Rootsaw

Rootsaw, also known as EnvyScout, is a first-stage payload malware extensively used by state-sponsored group APT29 for their initial access efforts in collecting foreign political intelligence. The malware is typically deployed via phishing emails with HTML file attachments or .HTA files, which execute the JavaScript-based dropper Rootsaw. In some instances, Rootsaw has been delivered alongside WINELOADER malware, a backdoor that is also transmitted through phishing emails.
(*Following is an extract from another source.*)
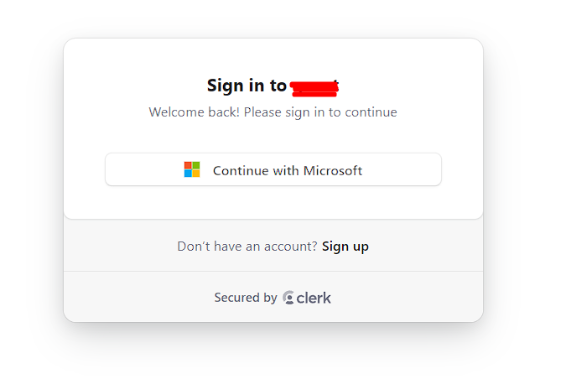566x379 pixels.
Task: Open the Sign up link
Action: 345,246

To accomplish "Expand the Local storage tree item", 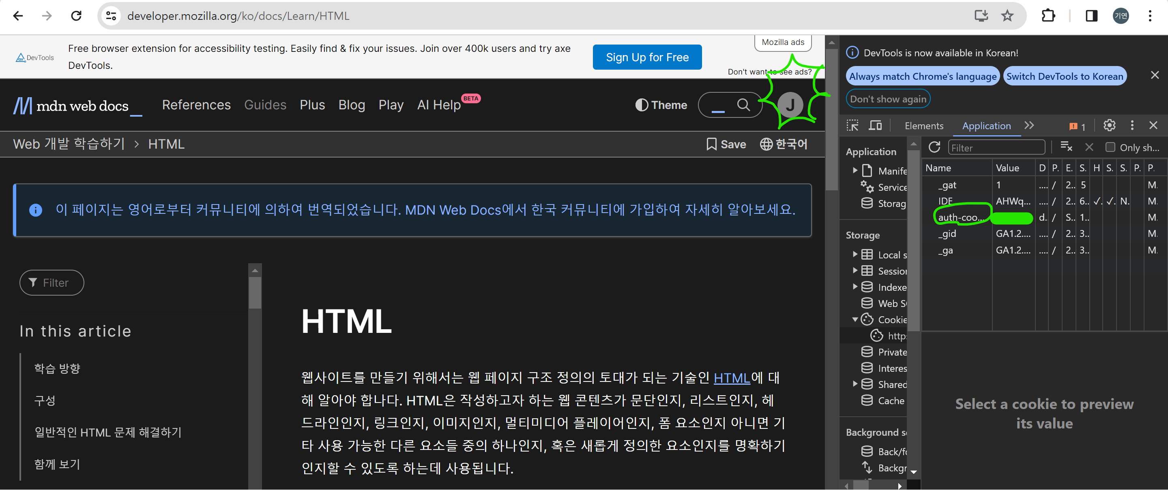I will 855,255.

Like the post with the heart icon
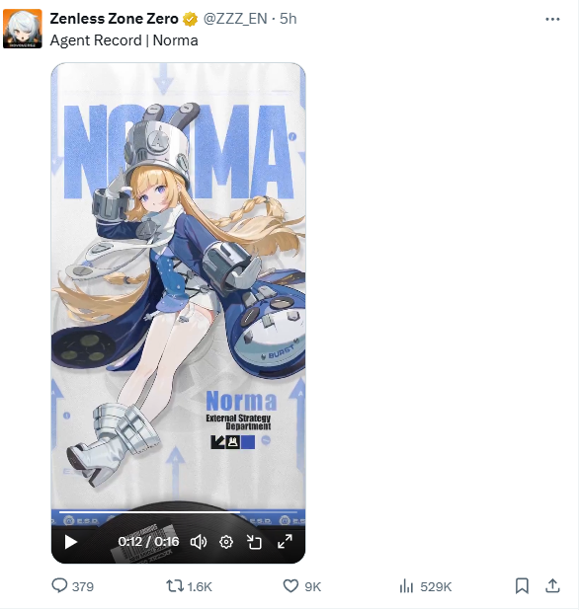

These phishing campaigns have primarily targeted Germany and Ukraine, among other locations. Since 2021, APT29 has evolved its tactics, techniques, and procedures (TTPs) to meet new objectives. Traditionally, Rootsaw was delivered as a zip file attachment disguised as a malware dropper. However, recent changes have seen Rootsaw contained within a PDF document for the first time. This adaptation suggests an increase in the group's workload and a shift in their strategies to maintain effectiveness. One such tactic includes HTML smuggling, a method of delivering malicious HTML attachments that has seen a significant upswing amid heavy employee browser usage. In one particular instance, a ZIP file containing the ROOTSAW dropper was used to deploy a second-stage lure document themed around the CDU, along with a WINELOADER payload retrieved from a specific URL. Victims were directed to a malicious ZIP file containing a "Rootsaw" dropper hosted on an actor-controlled compromised website. Despite these changes in delivery methods, Rootsaw remains the central component of APT29's initial access efforts, demonstrating its persistent threat to cybersecurity.